Monday, August 26, 2013

Life with an 11-year-old

I take my hat off to single parents.

If I had to do it alone, with an erratic 11 y.o. daughter being passive-aggressive and playing mind games nearly everyday, I hesitate to think what desperate things I might do.

Yesterday she took her iPod Touch to church, in breach of our family's no-gadgets-on-Sundays rule.

I confiscated it and put it in my handbag.

At some point in the afternoon, said daughter claimed she needed her wallet, which she had kept in my handbag (which I was certain I had not seen). She then relocated iPod so I could not find it (in my handbag). When accused of having taken it, she denied it and said she had merely hidden it in a secret spot (in my handbag). I thought I knew all the compartments in my handbag, but I checked and double-checked anyway. I told her she was lying, since I could not find the iPod.

When said iPod was eventually handed over by daughter, I issued a stern rebuke and put it away where she could not find it, and there it will remain till next Sunday.

That did not stop her from making a blatant attempt to discover the possible hiding place.

Her bizarre behaviour is getting from bad to worse.

She's a model student at school and a stranger at home.

She shuns showers and abhors ablutions of any kind, and is perfectly happy to go out with skanky, uncombed hair and her daggiest clothes. One time, she zipped a hoodie over her PJs and pronounced herself dressed to go out! And this from the person who loves commenting on celebrity fashions and mocks my hair and dress sense.

She doesn't do chores unless asked, and even then, she doesn't do them immediately.

She has trouble getting out of bed in the morning, keeping her room tidy, and doing simple things (simple to me) like hanging up her clothes and putting clothes for washing into the laundry basket.

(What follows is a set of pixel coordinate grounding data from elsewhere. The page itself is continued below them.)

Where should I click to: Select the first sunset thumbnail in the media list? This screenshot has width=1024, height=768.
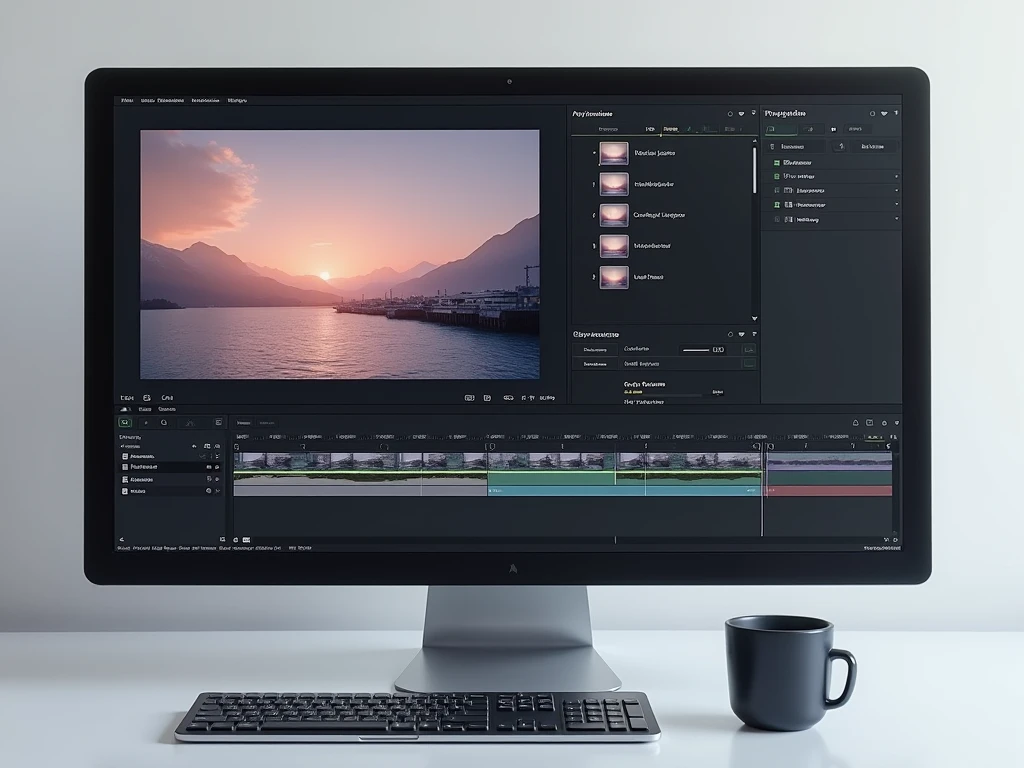click(614, 153)
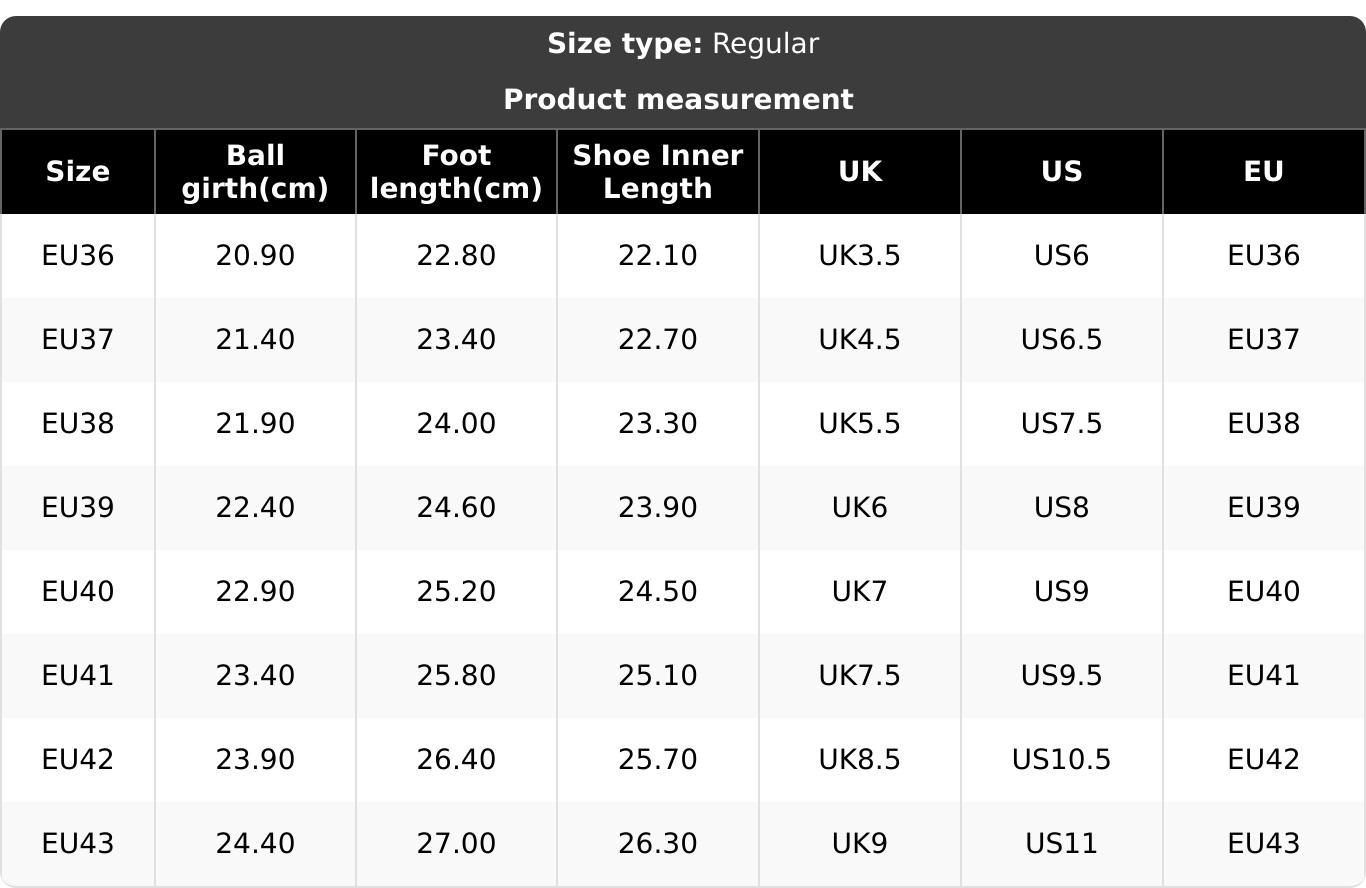
Task: Click the UK column header
Action: 859,172
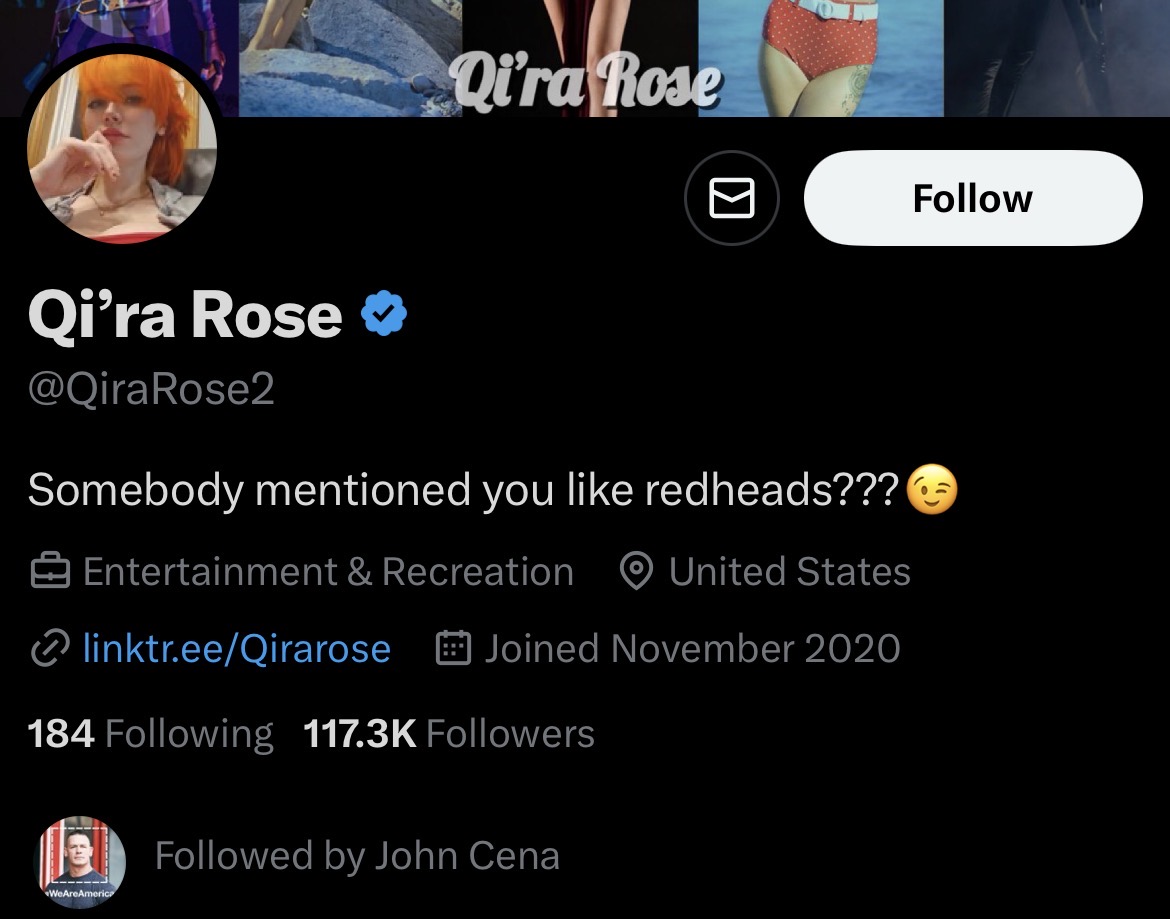Click the Entertainment & Recreation category label

pyautogui.click(x=328, y=572)
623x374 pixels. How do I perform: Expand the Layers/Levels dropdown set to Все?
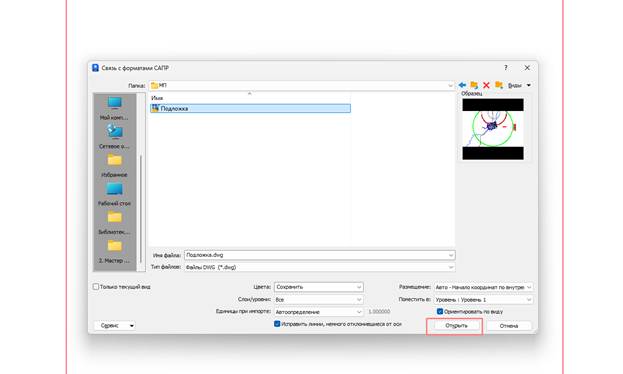319,300
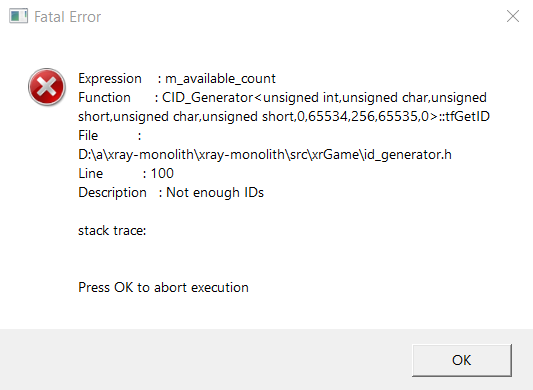533x390 pixels.
Task: Click the unsigned short template parameters line
Action: tap(284, 117)
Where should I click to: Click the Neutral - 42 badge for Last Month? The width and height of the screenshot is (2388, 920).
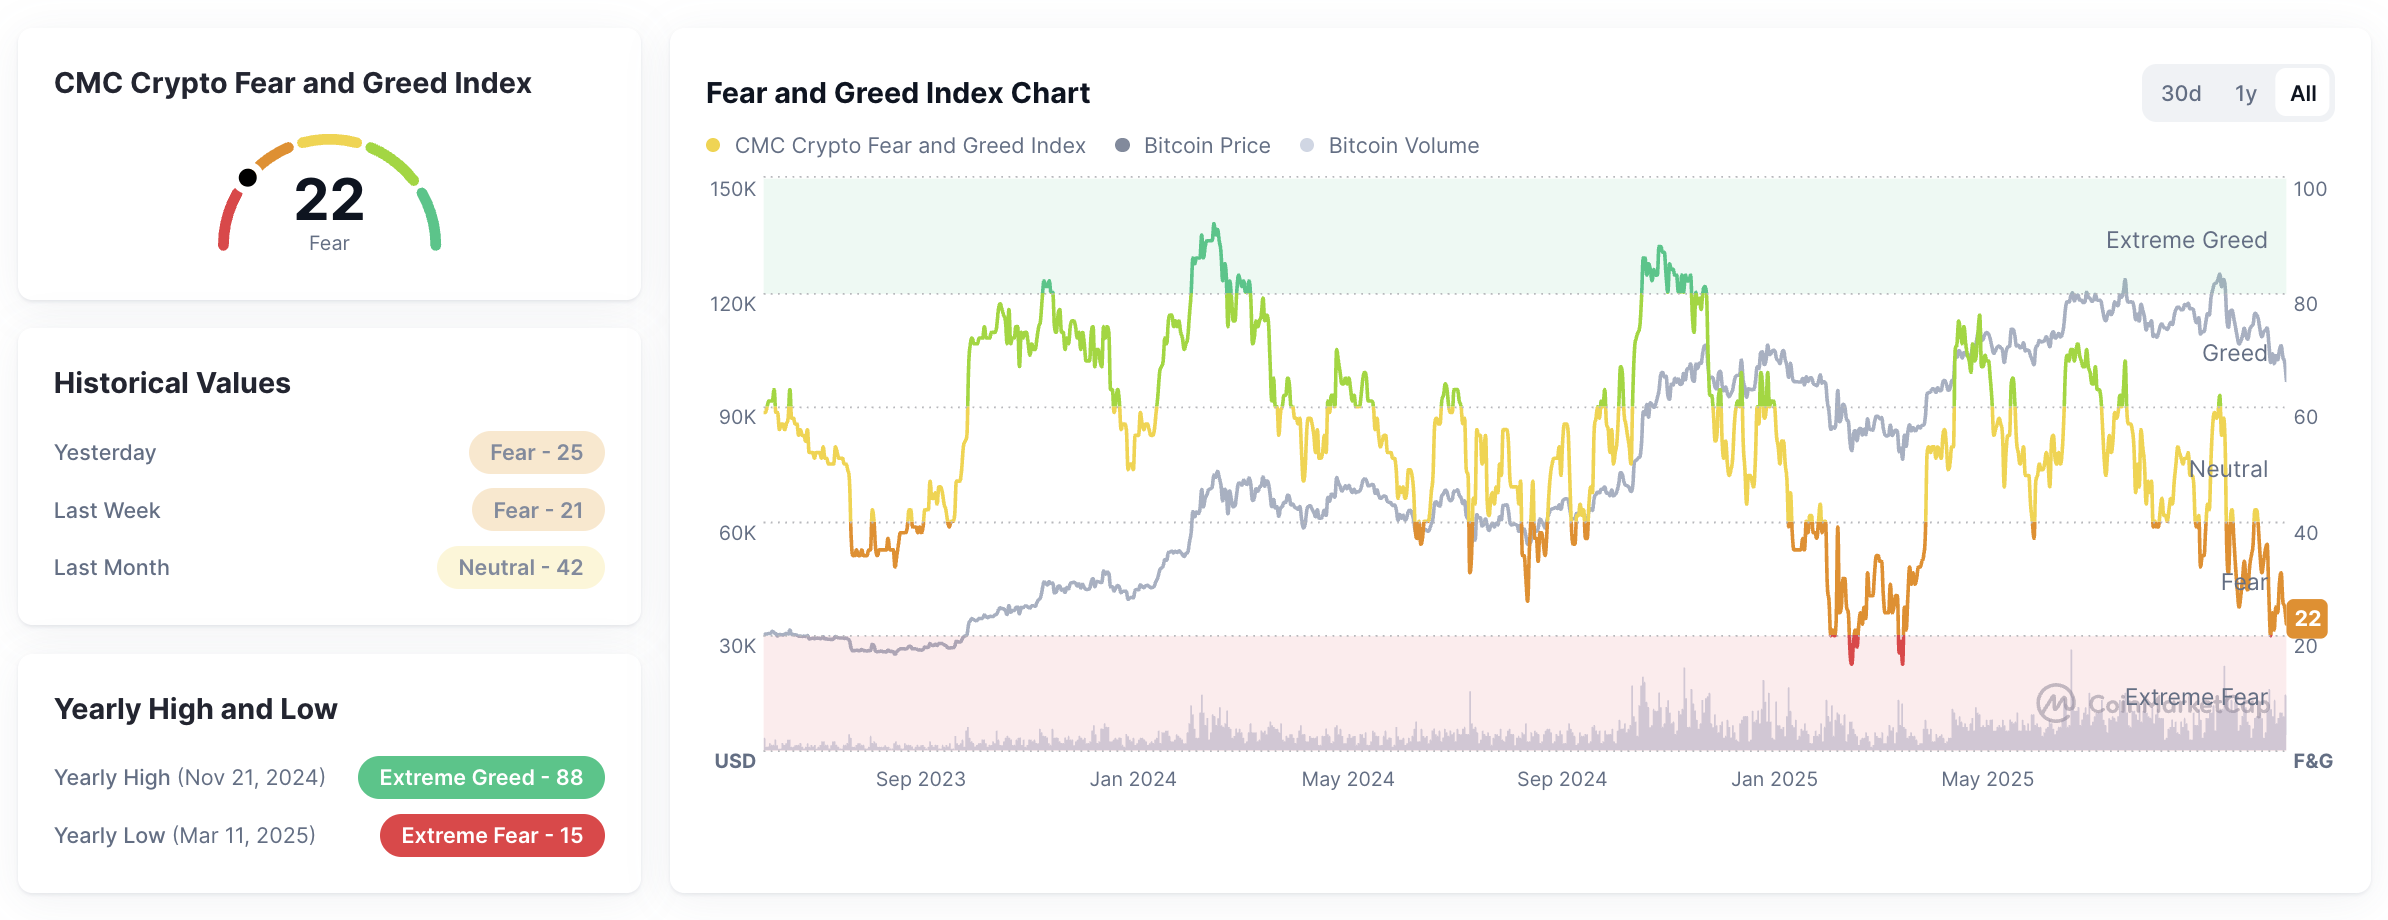521,567
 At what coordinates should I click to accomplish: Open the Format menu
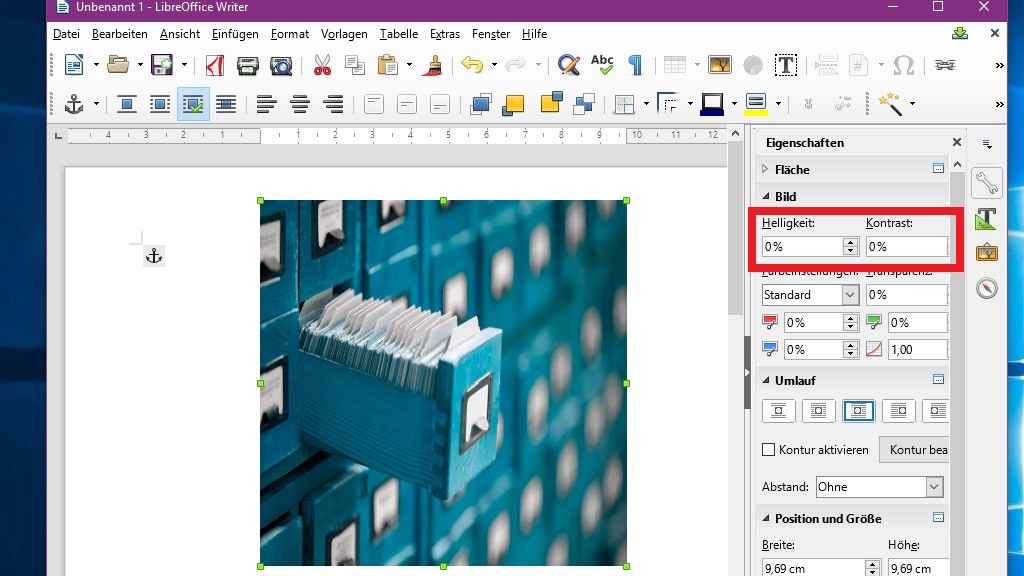pos(289,33)
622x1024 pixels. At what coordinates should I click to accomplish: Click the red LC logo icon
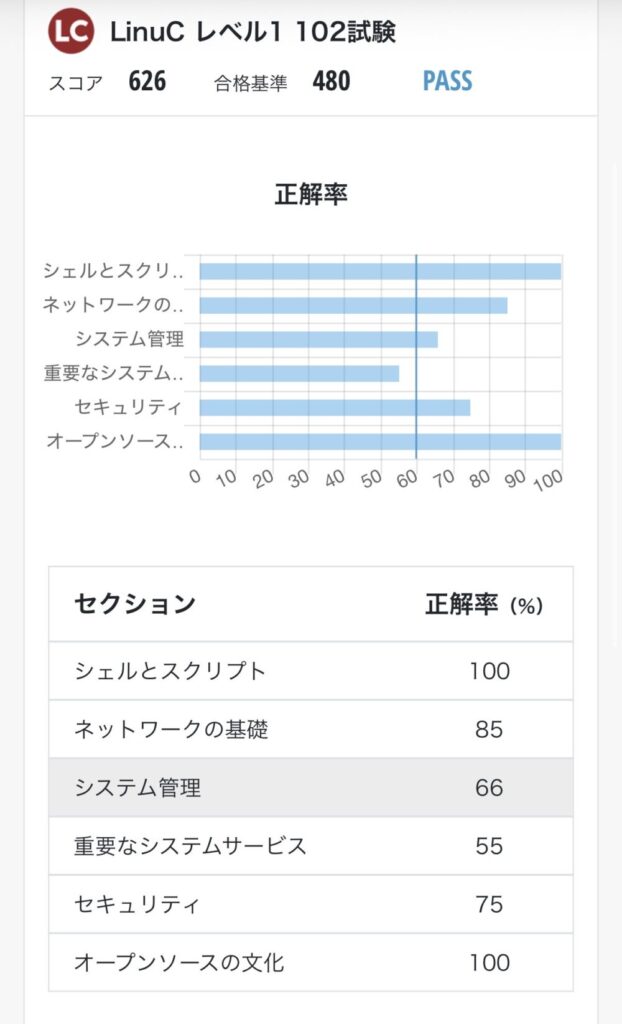[x=70, y=32]
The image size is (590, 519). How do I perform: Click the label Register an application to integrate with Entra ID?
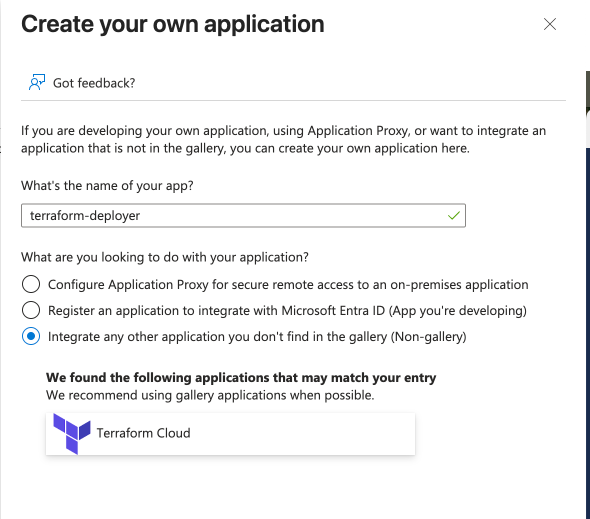(x=287, y=310)
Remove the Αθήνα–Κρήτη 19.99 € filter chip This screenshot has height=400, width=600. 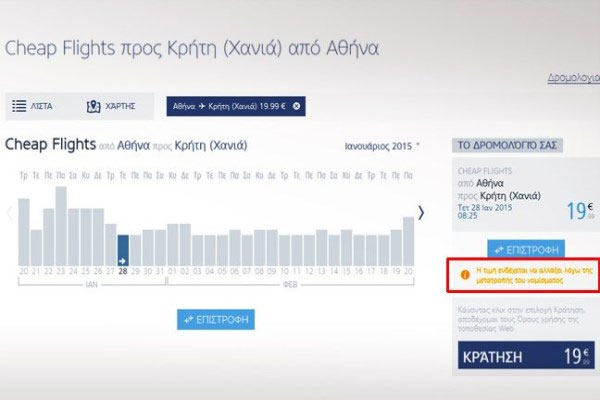coord(296,107)
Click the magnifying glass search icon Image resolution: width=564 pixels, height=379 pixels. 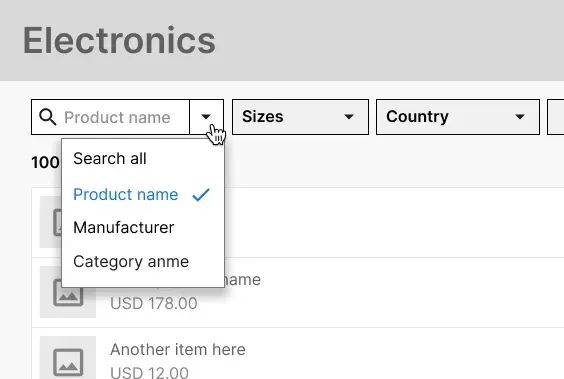tap(47, 117)
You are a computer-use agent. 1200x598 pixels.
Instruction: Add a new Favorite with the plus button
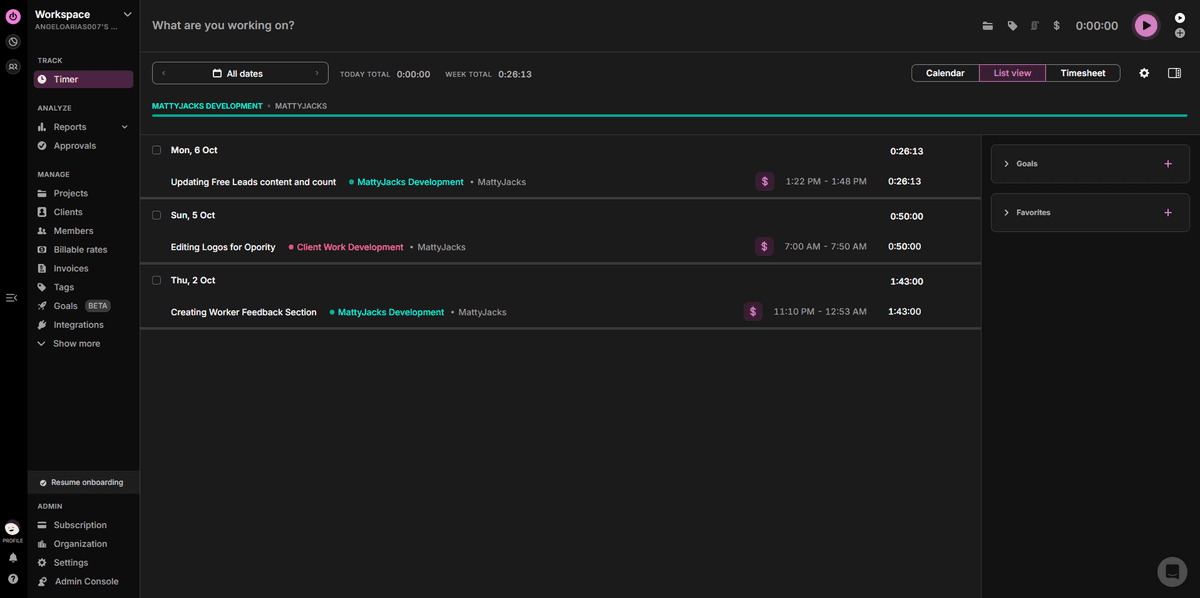(x=1167, y=212)
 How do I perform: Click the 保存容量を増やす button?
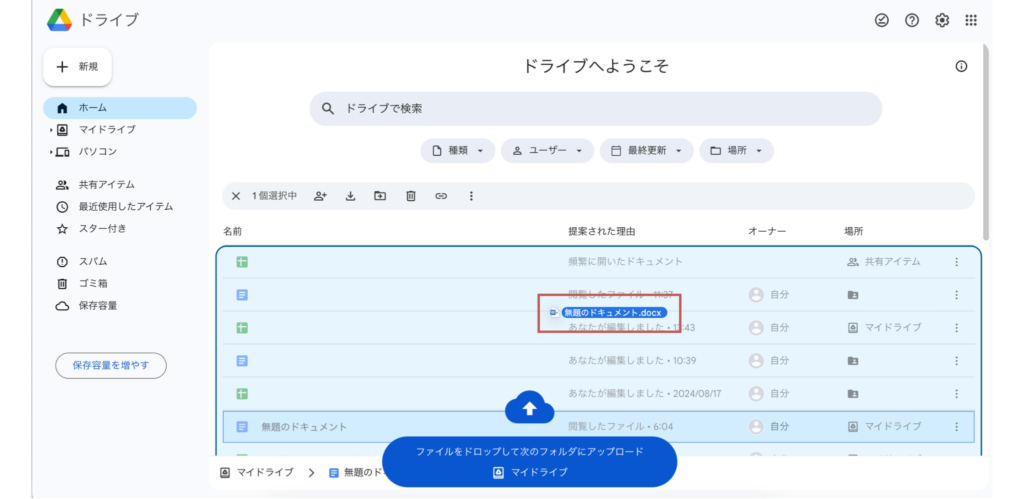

She has clocked a few late passes this year, and they are increasingly her fault rather than her little sister's.

When introduced to new people, she refuses eye contact or mutters something no one can hear, or outright refuses to acknowledge the other person.

Interestingly, she is more polite with my Asian friends and will say "Hello Aunty so-and-so", but she won't extend the same courtesy to our angmoh church friends, adults and (unfamiliar) youths alike.

She is extremely moody, and I never know where I stand with her. She can be chatty and friendly with me one moment, then give me the evil eye a half hour later, like when we want to go out for lunch after church and she just wants to go home.

She has no concept of saving face, and I cringe everytime she does something smart alecky or inexcusably rude in public. I feel like she is looking for ways to draw some kind of unhealthy attention to herself. Or maybe she is just looking to embarrass her parents (who just happen to be Sunday School coordinator and teacher).

Where I used to blend into the group and let others take the lead because I was too shy to speak up, she is the complete opposite. She takes her relationships with the older youths in Sunday School for granted, acting bossy and disrespectful and trying to prove she knows more than the others. It won't surprise me if they get fed-up and put her in her place soon. It's like watching a trainwreck and being powerless to do anything about it.

There are these two boys at our church, 14 and 16, both very well-behaved and mature, whose parents we get along well with. The kind of boys I wish were my own. One time I heard that Miss 11 had said something sassy to the 16-year-old. I told him he had permission to sit on her the next time she did that.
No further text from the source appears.